Jack Ellis (23 October 1912 – 27 November 2007) was an England international rugby union player. At the time of his death it was reported that he was the oldest living England international rugby player, although it was later discovered this was incorrect.

Rugby career 

He played in only one official England game a 9-6 win against Scotland during the 1938/39 season. Official international games were not played during the Second World War but he played in 10 Red Cross Service Internationals including a joint England/Wales team that beat a joint Scotland/Ireland team 17-3 in December 1939.

He also played five times for the Barbarians and Yorkshire.

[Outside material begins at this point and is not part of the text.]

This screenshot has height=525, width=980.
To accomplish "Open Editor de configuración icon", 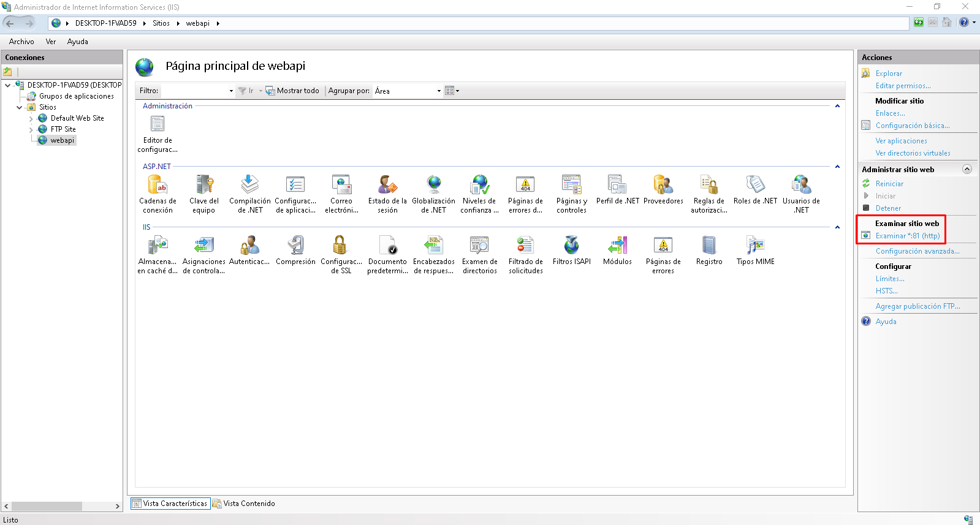I will 158,124.
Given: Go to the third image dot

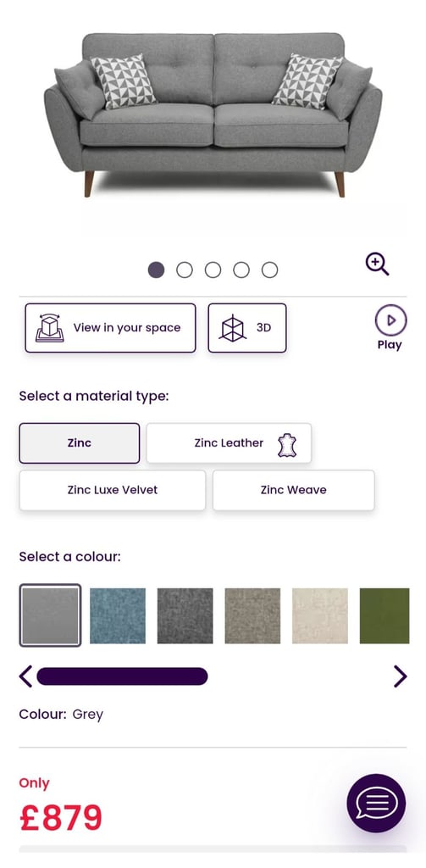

At club level he played for Wakefield RFC making his debut during the 1931/32 season, playing 106 games and scoring 37 tries.

Career 

He qualified in Classics at Durham in 1936, also acquiring a Diploma in Physical Education at Carnegie College.

He was a school teacher and he taught classics, Latin and Greek at Fettes in Edinburgh, Rossall in Lancashire and Scarborough High School for Boys .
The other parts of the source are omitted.